CADRE LEGAL

Acheter de l'art est un plaisir, mais ce sont aussi des obligations, veuillez trouver ci dessous un petit résumé des principales législations appliquées en France (ces rappels sont remis régulièrement à jour selon l'évolution de la législation)

Les droits d’auteur

Article  1

Le droit moral – art. L.121 du code la propriété intellectuelle - est inaliénable, perpétuel et imprescriptible, il est transmissible aux héritiers ou à des exécuteurs testamentaires qui assurent sa production après la mort de l’artiste.

Article  2

Le droit de retrait – Le droit de retrait et de repentir est une des composantes du droit moral, il permet à l'auteur de retirer du circuit commercial une œuvre déjà divulguée en contrepartie de l'indemnisation de son ayant droit, et du propriétaire du support le cas échéant. C'est une spécificité du droit d'auteur, qui n'existe pas dans les pays de common law. Le droit de retrait est notamment accordé en France, en Grèce et en Italie.

Article 3

Le droit moral n’est pas absolu et l’artiste ou ayant droits ne peuvent  s’opposer à une restauration.

Article 4

Les droits de reproduction qui sont une partie des droits patrimoniaux de l’artiste lui sont acquis pour sa vie et 70 ans après son décès en France pour ses ayants droits – art. L. 123-3. Toute reproduction ne peut être effectuée sans l’accord des ayant droit.

Article 5

Les droits de représentation – art. L. 122 du code de la propriété intellectuelle - qui sont une partie des droits patrimoniaux de l’artiste lui sont acquis pour sa vie et 70 ans après son décès en France pour ses ayants droits. Toute représentation (exposition en lieu public, exposition collective, film, vidéos…) ne peut être effectuée sans l’accord des ayant droit. A cet article s’ajoutent les exceptions suivantes :

  • Analyses et courtes citations dans un but d’illustration ou de critique d’œuvres publiées.

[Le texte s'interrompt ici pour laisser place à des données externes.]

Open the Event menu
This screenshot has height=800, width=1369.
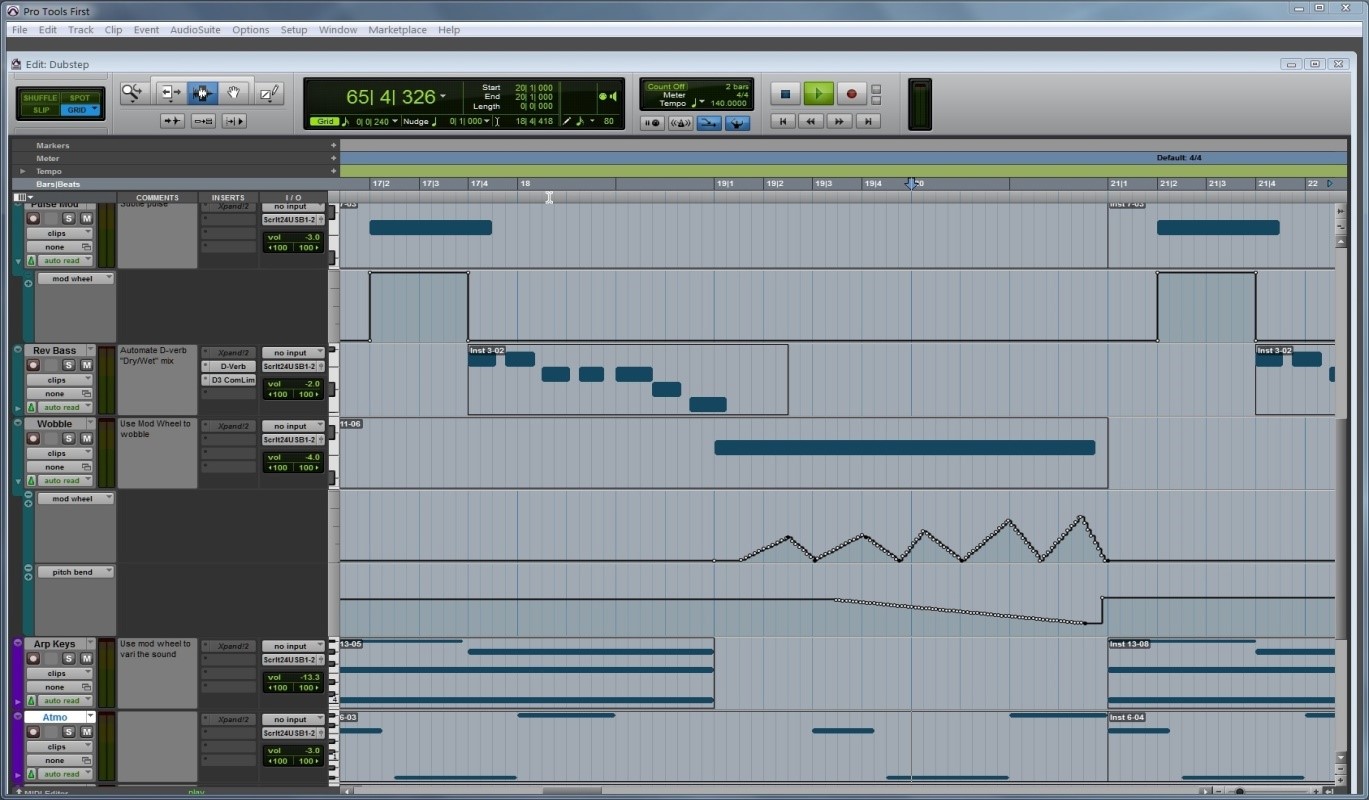coord(146,29)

  • La reproduction d’extraits d’une œuvre à des fins d’information, notamment dans le cadre des revues de presse réalisées par des journalistes.

  • La représentation (exposition) d’une œuvre dans le cercle de la famille et des amis proches, sous réserve qu’elle ne donne lieu à aucune forme de paiement.

  • L’exception de copie privée, qui permet l’enregistrement pour un usage privé d’une œuvre achetée dans le commerce.

  • La reproduction ou la représentation d’une œuvre pour en faire le pastiche ou la caricature.

  • La reproduction d’œuvre en vue de la constitution d’archives par les bibliothèques publiques.

  • La communication des œuvres à des personnes handicapées et leur adaptation à leur profit (par exemple en braille).

  • L’exception pédagogique, qui permet à un enseignant de reproduire et communiquer des extraits d’œuvres au profit de ses élèves.

 

Article 6

Le nouveau propriétaire ne pourra s’opposer à une exposition rétrospective de l’artiste.

Article 7

Si une restauration est nécessaire les ayant droits doivent être prévenus par recommandé jusqu’à 70 ans après décès de l'artiste et peuvent conseiller un restaurateur. Si aucune réponse n’est donnée de leur part après 45 jours, la restauration peut être effective et choisie selon le nouveau propriétaire.

Article 8

Selon l’article L111-2 du code du patrimoine. L'exportation temporaire ou définitive hors du territoire douanier des biens culturels, autres que les trésors nationaux, qui présentent un intérêt historique, artistique ou archéologique et entrent dans l'une des catégories définies par décret en Conseil d'Etat est subordonnée à l'obtention d'un certificat délivré par l'autorité administrative.

Ce certificat atteste à titre permanent que le bien n'a pas le caractère de trésor national. Toutefois, pour les biens dont l'ancienneté n'excède pas cent ans, le certificat est délivré pour une durée de vingt ans renouvelable.

Le décret d’application 1992 mentionne les seuils pour chaque catégorie de biens au-delà desquels les objets d’art doivent être soumis au contrôle d’exportation par le ministère de la Culture. Pour les mosaïques, dessins sur tout type de support, gravures, estampes, lithographies originales, photographies, cartes  géographiques  de plus  de deux  cents  ans  ayant  une  valeur  supérieure à 15 000 €.

 

Article 9

 

Selon l'article 8551 du Code général des impôts : "les objets d'antiquité, d'art ou de collection ne sont pas compris dans les bases d'imposition à l'Impôt de Solidarité sur la Fortune".L'œuvre d'art ou de collection peut ainsi permettre à son propriétaire de ne pas franchir la barre fatidique des 800 000 euros qui l'obligent à déclarer l'ensemble de son patrimoine. À titre d'exemple, si vous êtes taxé dans la tranche marginale à 1 %, l'acquisition d'un bronze d'une valeur de 15 000 € vous fera économiser 150 € d'impôt par an.